無償のタクシー券につのる思い

 新型コロナウイルスの問題は、まさしく魔界のもたらす出来事であり、加害者無き被害者現象の様相を呈しています。それゆえに人々は感染恐怖に慄(おのの)き、防御対策に梃子摺(てこず)っています。もちろん、日本政府や各地方自治体および医療関係者の対策に対し、手ぬるいなどと非難を浴びせることはできません。新型コロナウイルスへの対応は、日本国民はもとより人民共通の難題です。これへの唯一の対策の光明は、確かに人間の知恵が生み出したワクチン接種に限られると、言えそうです。
 ところが現在、好事魔多し、新型コロナウイルスにおける変異株が日替わりめし屋のごとくに次々に現出しており、そしてこれらに対するワクチン効果に疑念が生じはじめています。それでも人民は、藁をも掴む気持ちに変わりありません。おのずから現在、日本政府と各自治体、加えて医療機関は、三位一体(さんみいったい)となって接種作業の段取りに大わらです。しかしながら接種の実態は、私には漠然としたままで、臨場感が薄れていました。
 こんなおり高橋弘樹様は、さいたま市にお住いのお母様の接種日程を明確に記して、実際の接種の様子を詳細にご投稿くださいました。まさしく、機を得たご投稿にさずかり、感謝の念を添えて御礼申し上げます。これにちなんで、わが現住する鎌倉市の施策の様子を書き添えます。
 それは、こういうことです。すなわち、鎌倉市は何か所かに予定している接種会場へのアクセス不便を考慮して、高齢者に限り往復のタクシー券を提供するというものです。先日、これに関する案内が届きました。もちろん私の場合は、もとより無償提供のタクシー券に甘えるつもりはありませんでした。一方、腰を傷めている妻の場合は、接種行動に躊躇(ためら)いをおぼえていました。ところが妻は、この案内により出かけざるを得ないと、躊躇う気持ちにふんぎりをつけたようです。もとより妻の場合も、私は自弁のタクシーでそろって、出かける心づもりをしていました。
 こんなおり届いたタクシー券提供の案内には、背に腹は代えられない鎌倉市のやる気を感じました。もちろん各自治体共に、できれば100%接種(完結)への工夫を編み出し、現在は接種の段取り作業の大わらわの真っただ中にある。どちらかと言えばどうでもいい選挙の投票箇所への行動とはまったく異なり、直接的にわが身体を助ける接種であり、現在の私は真摯(しんし)かつ厳(おごそ)かな気持ちで、具体的な接種日取りの案内を待っているところです。

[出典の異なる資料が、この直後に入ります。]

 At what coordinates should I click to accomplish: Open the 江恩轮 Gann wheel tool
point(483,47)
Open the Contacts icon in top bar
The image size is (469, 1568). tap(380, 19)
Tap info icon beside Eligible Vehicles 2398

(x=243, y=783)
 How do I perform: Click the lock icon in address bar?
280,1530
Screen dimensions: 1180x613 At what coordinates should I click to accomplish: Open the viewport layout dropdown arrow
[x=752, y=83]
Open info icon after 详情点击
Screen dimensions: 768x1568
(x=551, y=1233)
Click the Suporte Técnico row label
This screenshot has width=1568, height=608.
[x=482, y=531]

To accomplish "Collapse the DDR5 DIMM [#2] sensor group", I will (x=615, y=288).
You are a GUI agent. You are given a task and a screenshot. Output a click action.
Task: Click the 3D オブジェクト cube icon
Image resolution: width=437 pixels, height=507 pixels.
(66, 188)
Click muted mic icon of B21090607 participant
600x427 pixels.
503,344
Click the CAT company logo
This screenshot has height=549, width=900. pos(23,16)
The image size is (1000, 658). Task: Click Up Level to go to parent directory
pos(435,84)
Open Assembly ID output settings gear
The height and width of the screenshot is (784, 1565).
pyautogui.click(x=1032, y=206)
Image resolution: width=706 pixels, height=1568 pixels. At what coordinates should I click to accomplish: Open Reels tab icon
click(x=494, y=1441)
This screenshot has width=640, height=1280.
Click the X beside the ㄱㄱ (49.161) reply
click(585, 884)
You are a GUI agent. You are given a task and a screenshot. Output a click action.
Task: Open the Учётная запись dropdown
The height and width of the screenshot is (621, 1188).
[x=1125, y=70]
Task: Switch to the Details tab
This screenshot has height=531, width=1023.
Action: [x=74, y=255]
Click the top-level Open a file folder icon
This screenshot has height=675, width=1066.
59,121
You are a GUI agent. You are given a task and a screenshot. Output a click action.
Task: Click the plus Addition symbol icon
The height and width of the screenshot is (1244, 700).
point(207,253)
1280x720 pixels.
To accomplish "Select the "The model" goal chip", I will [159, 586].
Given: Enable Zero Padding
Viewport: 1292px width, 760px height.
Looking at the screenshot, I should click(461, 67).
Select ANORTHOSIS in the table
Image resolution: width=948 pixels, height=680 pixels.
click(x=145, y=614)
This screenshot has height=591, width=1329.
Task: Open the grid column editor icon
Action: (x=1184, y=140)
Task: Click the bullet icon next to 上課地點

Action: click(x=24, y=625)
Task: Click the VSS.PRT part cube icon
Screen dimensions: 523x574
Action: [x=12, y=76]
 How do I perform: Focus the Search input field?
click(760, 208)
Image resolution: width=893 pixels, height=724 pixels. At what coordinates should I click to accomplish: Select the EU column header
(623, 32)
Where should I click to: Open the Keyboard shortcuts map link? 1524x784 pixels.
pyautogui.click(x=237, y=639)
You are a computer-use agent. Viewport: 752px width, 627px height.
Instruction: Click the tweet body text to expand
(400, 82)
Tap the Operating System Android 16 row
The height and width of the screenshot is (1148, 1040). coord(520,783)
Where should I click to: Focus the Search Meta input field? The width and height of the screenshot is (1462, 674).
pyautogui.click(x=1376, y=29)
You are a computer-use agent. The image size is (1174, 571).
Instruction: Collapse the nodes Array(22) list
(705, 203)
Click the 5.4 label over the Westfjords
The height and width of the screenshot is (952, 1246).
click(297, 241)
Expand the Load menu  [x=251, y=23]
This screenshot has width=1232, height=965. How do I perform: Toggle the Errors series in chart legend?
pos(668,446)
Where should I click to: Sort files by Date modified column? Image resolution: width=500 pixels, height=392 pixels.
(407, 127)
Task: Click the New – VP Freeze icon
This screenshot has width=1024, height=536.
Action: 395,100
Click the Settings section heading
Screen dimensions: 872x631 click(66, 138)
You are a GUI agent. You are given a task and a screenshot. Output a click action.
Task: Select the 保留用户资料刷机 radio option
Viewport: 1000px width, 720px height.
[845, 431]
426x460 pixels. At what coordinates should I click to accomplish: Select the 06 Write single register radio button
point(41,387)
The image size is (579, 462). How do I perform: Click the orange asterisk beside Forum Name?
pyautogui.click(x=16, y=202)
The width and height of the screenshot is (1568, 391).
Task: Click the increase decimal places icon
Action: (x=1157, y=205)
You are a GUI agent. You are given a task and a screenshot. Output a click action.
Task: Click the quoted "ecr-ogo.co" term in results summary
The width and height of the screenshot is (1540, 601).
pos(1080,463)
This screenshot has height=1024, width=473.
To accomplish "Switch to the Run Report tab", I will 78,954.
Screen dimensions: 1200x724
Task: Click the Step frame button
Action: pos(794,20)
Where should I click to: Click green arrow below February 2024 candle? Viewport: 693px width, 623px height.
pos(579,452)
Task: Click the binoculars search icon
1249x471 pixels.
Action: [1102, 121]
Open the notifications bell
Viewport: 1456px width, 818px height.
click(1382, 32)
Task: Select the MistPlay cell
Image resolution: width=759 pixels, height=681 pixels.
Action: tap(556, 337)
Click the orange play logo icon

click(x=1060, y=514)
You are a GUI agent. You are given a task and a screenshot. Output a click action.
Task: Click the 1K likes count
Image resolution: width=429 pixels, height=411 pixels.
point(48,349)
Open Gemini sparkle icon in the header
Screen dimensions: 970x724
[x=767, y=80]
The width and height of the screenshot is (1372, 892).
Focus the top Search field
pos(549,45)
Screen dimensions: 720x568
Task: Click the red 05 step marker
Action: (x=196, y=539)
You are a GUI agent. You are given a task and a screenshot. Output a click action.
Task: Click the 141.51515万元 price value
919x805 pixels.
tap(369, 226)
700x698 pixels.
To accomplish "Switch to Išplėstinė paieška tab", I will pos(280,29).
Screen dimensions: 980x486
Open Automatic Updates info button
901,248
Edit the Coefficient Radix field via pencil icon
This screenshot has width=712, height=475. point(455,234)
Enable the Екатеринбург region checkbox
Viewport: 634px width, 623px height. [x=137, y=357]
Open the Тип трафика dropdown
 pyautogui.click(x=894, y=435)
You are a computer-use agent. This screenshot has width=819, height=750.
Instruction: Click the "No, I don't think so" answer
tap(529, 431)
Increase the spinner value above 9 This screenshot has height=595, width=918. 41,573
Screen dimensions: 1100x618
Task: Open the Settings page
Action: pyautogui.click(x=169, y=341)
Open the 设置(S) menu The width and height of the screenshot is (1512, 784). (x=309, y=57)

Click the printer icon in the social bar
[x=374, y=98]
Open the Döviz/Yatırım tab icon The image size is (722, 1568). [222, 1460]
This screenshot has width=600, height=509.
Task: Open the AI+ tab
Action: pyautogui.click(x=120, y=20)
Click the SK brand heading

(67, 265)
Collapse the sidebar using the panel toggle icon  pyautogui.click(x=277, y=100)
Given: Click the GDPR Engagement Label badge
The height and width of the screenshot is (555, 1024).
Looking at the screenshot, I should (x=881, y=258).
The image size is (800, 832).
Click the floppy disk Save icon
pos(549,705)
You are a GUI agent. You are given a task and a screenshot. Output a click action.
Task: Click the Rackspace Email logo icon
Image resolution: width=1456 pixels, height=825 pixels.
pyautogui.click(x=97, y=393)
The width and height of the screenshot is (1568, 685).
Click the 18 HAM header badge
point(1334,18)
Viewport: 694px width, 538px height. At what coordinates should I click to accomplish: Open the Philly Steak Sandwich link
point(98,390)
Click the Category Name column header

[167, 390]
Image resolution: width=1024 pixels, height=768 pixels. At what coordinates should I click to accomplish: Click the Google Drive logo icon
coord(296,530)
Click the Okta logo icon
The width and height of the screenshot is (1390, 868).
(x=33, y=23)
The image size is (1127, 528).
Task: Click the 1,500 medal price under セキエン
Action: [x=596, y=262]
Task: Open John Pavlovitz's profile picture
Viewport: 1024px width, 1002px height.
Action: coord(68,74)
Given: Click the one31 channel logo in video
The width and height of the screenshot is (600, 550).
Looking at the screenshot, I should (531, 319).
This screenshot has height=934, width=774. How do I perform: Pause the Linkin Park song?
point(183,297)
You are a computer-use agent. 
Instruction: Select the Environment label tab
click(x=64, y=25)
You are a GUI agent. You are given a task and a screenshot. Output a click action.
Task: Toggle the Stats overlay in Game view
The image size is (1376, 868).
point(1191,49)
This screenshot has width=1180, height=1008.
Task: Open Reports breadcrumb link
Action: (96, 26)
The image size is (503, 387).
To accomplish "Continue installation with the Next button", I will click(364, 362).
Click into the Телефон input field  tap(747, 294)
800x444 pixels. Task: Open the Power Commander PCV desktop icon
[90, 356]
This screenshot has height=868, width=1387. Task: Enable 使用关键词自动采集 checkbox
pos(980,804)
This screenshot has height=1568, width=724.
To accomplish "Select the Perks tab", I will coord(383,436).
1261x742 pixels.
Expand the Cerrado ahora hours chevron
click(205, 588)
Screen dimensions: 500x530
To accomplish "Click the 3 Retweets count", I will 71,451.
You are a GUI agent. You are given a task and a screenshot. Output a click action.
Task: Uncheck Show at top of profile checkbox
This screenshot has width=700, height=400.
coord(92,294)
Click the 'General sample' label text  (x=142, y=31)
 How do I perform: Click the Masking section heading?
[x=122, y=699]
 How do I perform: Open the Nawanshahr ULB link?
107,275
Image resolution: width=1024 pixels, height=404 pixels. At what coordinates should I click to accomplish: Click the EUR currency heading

 日本国民はもとより日本国籍なくも日本に住む人々、すなわちすべての人民こぞって、ワクチンの効果疑念などそっちのけで、接種にあずかりたいところです。なぜなら、ワクチンに頼るしか、魔界の悪魔退治は出来そうにないと、思うからです。確かに、高橋様のご指摘にように、(なんだかなあ……?)と思うところは多々あります。しかしながら、関係者の段取り作業の多忙をかんがみて、生来へそ曲がりの私も現在は、素直な気持ちをたずさえて接種日取りとタクシー券の到着を待っています。無償のタクシー券の到着を待つのは、素直と言えるかどうか、ちょっぴり疑わしいところです。